Where time and place are of the essence


Every time we peer into Kirkstall’s history, operations and ethos, something new and different comes to light. It is a brewery in constant motion – it changes, adapts, develops, and will surely continue to do so – but for all this is the case, it creates the distinct impression of being a brewery that has completed the process of becoming; its values are firm, and its identity solid and settled.

When we last spoke to Kirkstall, we delved into its origin story, which, for those less seasoned Ferment readers, began with the import of American craft beers. Steve Holt, Kirkstall’s founder, was the first to import Sierra Nevada to the UK, back in 2003. From there he additionally became the primary importer for Stone, Dogfish Head and a plethora of other American Giants, by pioneering the transportation methods that allowed beer to reach the UK, from America, in the best possible condition. 

It was only in 2011 that Steve and co-founder John Kelly, equipped with a wealth of knowledge, experience and awareness of international markets, set out to establish a brewery of their own. The American influence on Kirkstall’s beer is clear, but at its heart, it tells the story of Leeds, Yorkshire, where the brewery made its home. Beer has been brewed in Kirkstall since 1152, when the Cistercian Monks resided at the now ruined Kirkstall Abbey, making this small suburb of Leeds inspiring and historically rich ground in which to lay the foundations of a modern brewery. 

Kirkstall has done a great job of incorporating traditional components into its modern manifestation, creating traditional beer recipes using records drawn from the historic Kirkstall Brewery (the oldest they’ve worked with so far go back to 1885!) and fitting out its estate of pubs with antiques, wood panelling and traditional fixtures that contrast with the modern exterior of its many venues. 

Chris Hall, Kirkstall’s marketing manager, comments that he regularly marvels at tourists who visit the bar and immediately gravitate towards the taps that are staunchly traditional in appearance, and choose a bitter whose challenging flavours might come as a shock to unseasoned palates. 

It is a brewery in constant motion – it changes, adapts, develops, and will surely continue to do so

It seems a gargantuan work of psychological engineering to cultivate a space in which people seek out beer to match their perception of that space, of their own volition. I often hear of brewery taprooms struggling to convince pub goers who aren’t quite at beer-fanatic status, to try something different, or challenging, so I marvel at the idea that furniture might prompt those still finding their feet to dive in the deep end without being pushed.

It’s not just Kirkstall’s own venues though; creating a welcoming, authentic vibe is equally important at festivals and events, whether the brewery is hosting or attending. In fact, to return and reconnect with Kirkstall’s roots and wider community, the brewery will be helping to organise Leeds International Beer Festival at Kirkstall Abbey this year.

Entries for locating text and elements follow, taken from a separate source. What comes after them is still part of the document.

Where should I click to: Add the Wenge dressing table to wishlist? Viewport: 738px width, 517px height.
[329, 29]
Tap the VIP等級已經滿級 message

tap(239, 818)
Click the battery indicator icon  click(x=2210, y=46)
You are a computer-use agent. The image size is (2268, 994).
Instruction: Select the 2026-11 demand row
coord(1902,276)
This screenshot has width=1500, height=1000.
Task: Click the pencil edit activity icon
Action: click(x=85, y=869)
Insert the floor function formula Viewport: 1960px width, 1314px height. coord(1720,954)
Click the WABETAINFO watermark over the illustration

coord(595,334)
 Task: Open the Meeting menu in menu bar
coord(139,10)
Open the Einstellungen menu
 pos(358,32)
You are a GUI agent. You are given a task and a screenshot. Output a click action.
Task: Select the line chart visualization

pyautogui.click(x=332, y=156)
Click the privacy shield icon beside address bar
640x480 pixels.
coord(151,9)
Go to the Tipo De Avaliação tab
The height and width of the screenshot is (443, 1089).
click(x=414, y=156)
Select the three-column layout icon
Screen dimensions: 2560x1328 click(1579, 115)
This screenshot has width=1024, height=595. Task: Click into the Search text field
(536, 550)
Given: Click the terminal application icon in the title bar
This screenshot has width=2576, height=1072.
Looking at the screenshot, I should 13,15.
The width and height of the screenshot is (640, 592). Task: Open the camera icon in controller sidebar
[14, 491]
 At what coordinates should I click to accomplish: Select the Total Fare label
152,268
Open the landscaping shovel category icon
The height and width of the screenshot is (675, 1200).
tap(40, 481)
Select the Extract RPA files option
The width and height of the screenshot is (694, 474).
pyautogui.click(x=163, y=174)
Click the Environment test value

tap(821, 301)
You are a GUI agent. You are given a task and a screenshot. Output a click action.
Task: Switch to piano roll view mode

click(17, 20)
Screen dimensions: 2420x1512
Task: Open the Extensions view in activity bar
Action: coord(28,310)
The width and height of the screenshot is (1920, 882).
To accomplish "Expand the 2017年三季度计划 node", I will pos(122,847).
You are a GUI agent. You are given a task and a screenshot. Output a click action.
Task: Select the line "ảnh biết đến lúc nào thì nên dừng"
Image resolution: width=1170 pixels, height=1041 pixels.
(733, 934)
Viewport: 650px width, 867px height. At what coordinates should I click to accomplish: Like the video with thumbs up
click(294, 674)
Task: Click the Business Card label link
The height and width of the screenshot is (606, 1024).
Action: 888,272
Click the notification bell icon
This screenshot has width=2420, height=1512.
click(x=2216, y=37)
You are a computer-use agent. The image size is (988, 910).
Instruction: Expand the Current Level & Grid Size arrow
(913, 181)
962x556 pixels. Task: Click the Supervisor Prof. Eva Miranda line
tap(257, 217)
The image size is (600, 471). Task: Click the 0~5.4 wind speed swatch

“Festivals are like a turbocharged version of what we aim to do at events we host”, says Chris. “When we attend international events, we go to experience what breweries from other parts of the world specialise in, we want a taste of where they’re from, and why they work the way they do. So as hosts, we want people to experience where our beer comes from, and that includes the surrounding landscape, people, history and culture, as well as the brewery itself.”

As it happens, there’s no better way to take in Leeds, and Yorkshire more generally, than by bicycle; a fact that quite nicely coincides with the fact that Kirkstall’s managing director, Ian Galbraith, is a bike fanatic. The brewery itself neighbours Restrap’s premises, a business whose motto is “Carry Everything” and that makes functional, durable and sustainable equipment for travelling by bike. 

Kirkstall has done a great job of incorporating traditional components into its modern manifestation

Chris tells me that the Restrap team regularly drink in the Kirkstall taproom, and with Ian regularly frequenting the store to transform his cycle into a compact, fabric tank, it made sense for the neighbouring businesses to collaborate on an event that celebrated and exhibited their relationship to the local community, landscape, and each other. 

At the time of my call with Chris, Kirkstall and Restrap are in the midst of organising an event in late July, which will celebrate craft beer and ‘Randonneuring’, the art of cycling lengthy routes (54.7 miles in this instance) with predetermined stops (The Crown Inn, Addingham; The Black Horse, Otley; The Bridge Inn, Kirkstall) and which concludes at the Kirkstall taproom. 

The route skirts along the peripheries of the Yorkshire Dales and takes in some spectacular scenery in the county, impressing participants with a sense of the landscape, culture and camaraderie that informs the work Kirkstall does. Kirkstall will also brew a beer in honour of the event; the Rando is a 4% Belgian Blonde which is evenly balanced with caramel and biscuit malt character, lightly hoppy with spicy, earthy yeast aromas.

Beer and Pizza will be supplied at the end of the ride by Kirkstall Brewery, allowing riders to rest their legs and refuel after an epic day in the saddle.